Auber (1941) was researching the varieties of the Budgerigar. His point of view was strictly based upon morphology of the feathers. He studied the opaline Budgerigar also. He found that there are two changes caused by the mutation factor. First is the change of the cortex of the feather barbs. (see picture 1). The cortex becomes smaller. Second is the altered distribution of the melanin granules. The melanin disappears in the cortex. The amount of melanin in the medulla is increasing. The effect on the plumage is that the characteristic black striping of the feathers of the Budgerigar on the head, the hind neck and the saddle (between the shoulders) is gone. The original black colour of the stipes is replaced by the colour of the body. The empty space can can be filled up by yellow pigment. The Bourke's parrot has a camouflage structure also. When the foreground melanin is missing in the cortex, this empty space can be filled up by red or yellow pigment.
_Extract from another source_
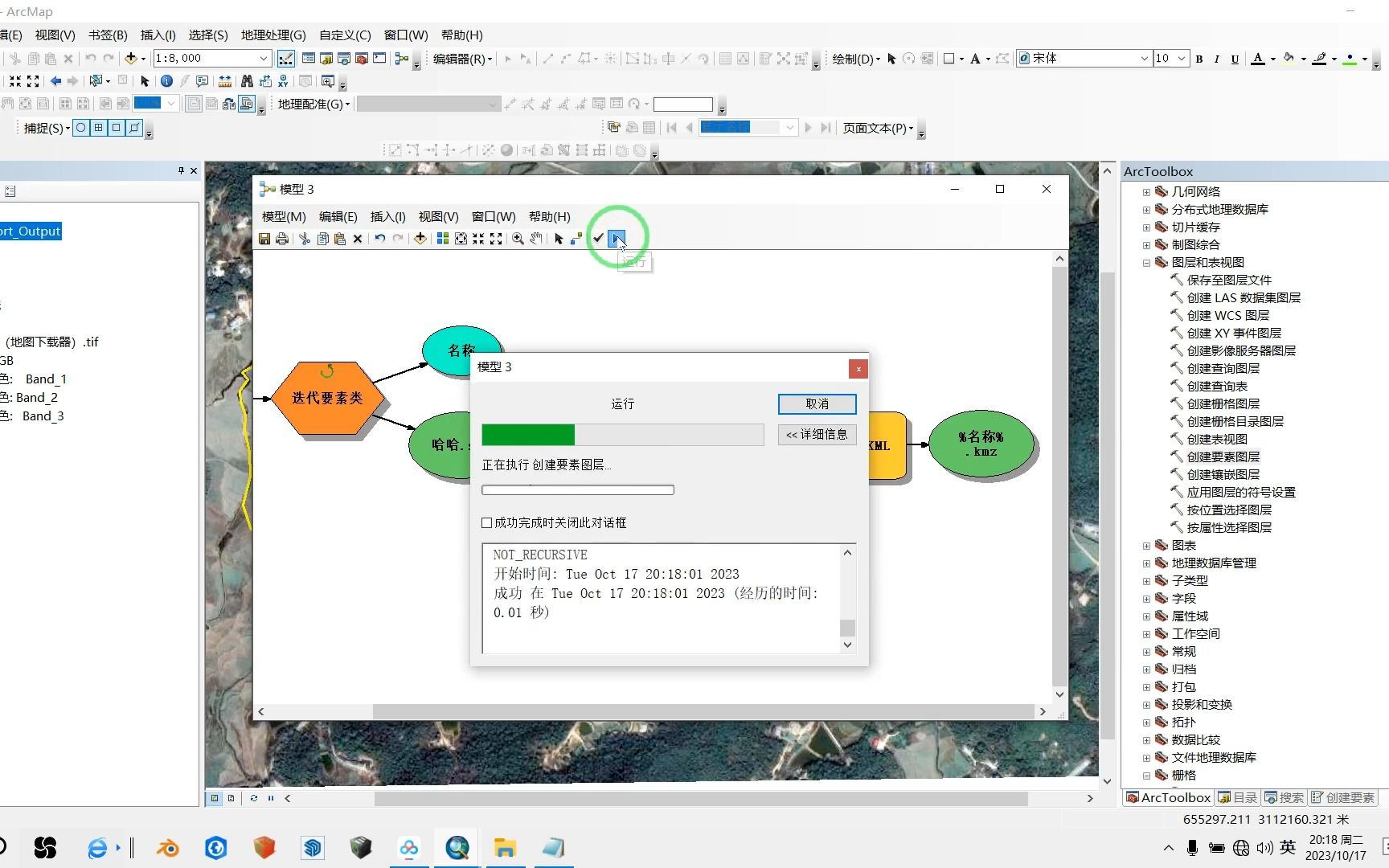Toggle edge snapping in the 捕捉 toolbar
Auber found that the eumelanin pigment in the altered situation is situated around the vacuoles in the medulla of the feather barb. His conclusion was, in the opaline variety we see an altered distribution of the melanin on the micro level and and a change of the form of the cortex
The hypothesis that the distribution factor of the opaline variety should cause the increase of the red pigment. This cannot be true. It is a melanin distribution factor, not a psittacine factor. There is no scientific evidence for the hypothesis. The loss of the eumelanin pigment in the cortex forms the possibility for the extension of psittacine pigment. This can be red pigment, but yellow pigment also.
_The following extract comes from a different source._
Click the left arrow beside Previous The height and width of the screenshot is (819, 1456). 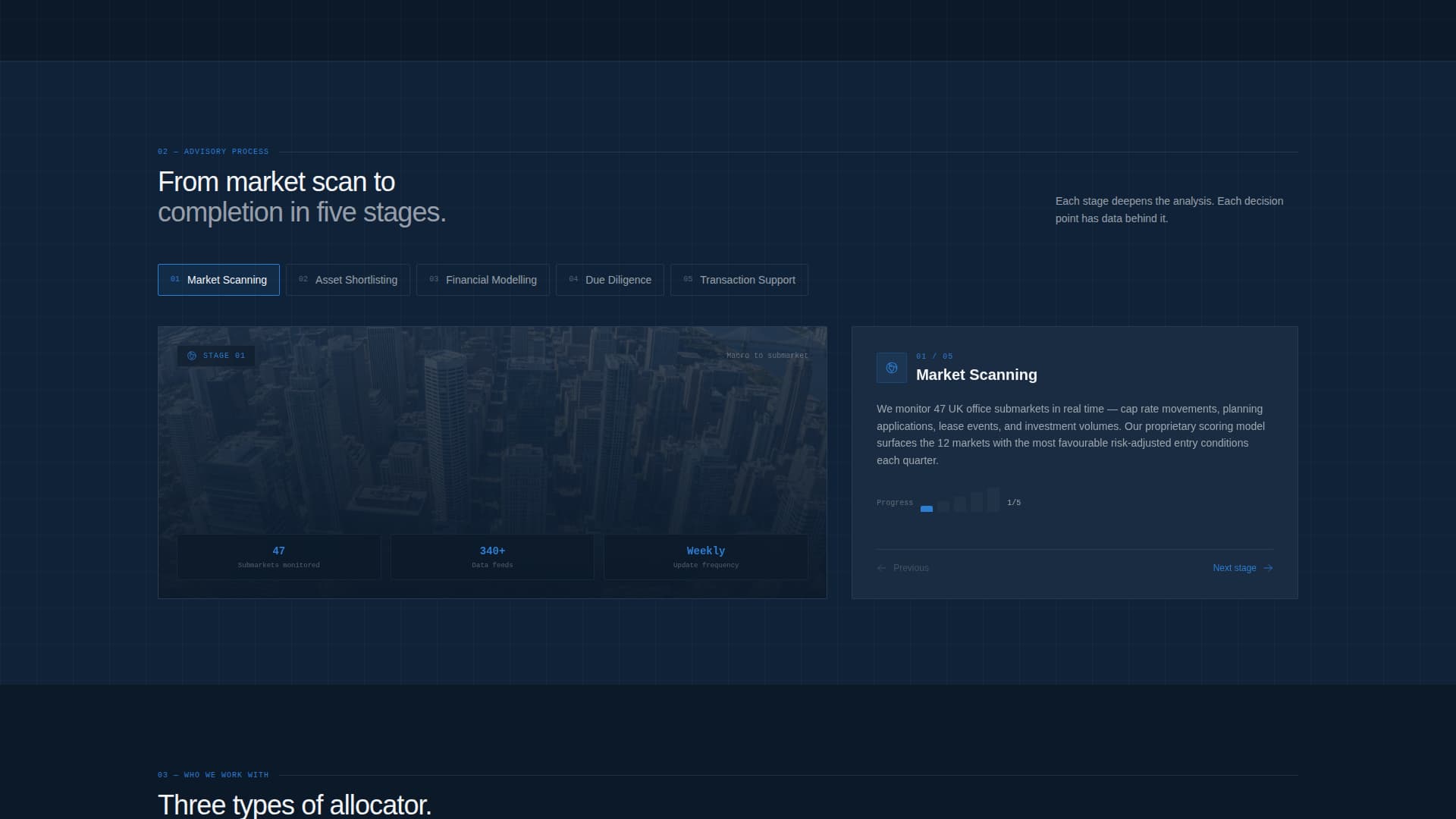point(881,568)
The process of formation the psittacine pigments is totally different than the formation of melanin. Also the distribution is a different process.In nearly all mutations that cause a loss of melanin in some feather fields, like recessive pied, edged, opaline, lutino and rubino Bourke's the red and yellow pigments can increase by selection. There are also other distribution factors on the macro level. The recessive pied variety is caused by a shortage of melanin production cells. Some featherfields, feathers or part of feathers don't have melanin.
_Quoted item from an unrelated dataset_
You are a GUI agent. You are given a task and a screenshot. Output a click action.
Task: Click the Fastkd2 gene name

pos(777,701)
By selective breeding the amount of melanin in the whole plumage is decreased also. The psittacine pigments can be increased by selection. Every breeder who followed the development of the opaline Turquoise Parrot, the opaline Bourke's Parrot from 1968 resp.1972 and the edged Bourke in the last thirty years can confirm that the melanin slowly decreased in the plumage by breeding this varieties. The effect of this mutation factors formed a condition for selective breeding of the psittacine pigments. I understand that breeders, who are since the last years were confronted by a well developed opaline variety can think that the whole extension and intensivation of the psittacine pigments is caused by this mutationfactor. But I know by experience that this isn't true. Auber showed that this distribution plays a role on the micro level. Extension of this concept to the macro level is inadequate. It negect the role of selection of the psittacine pigments.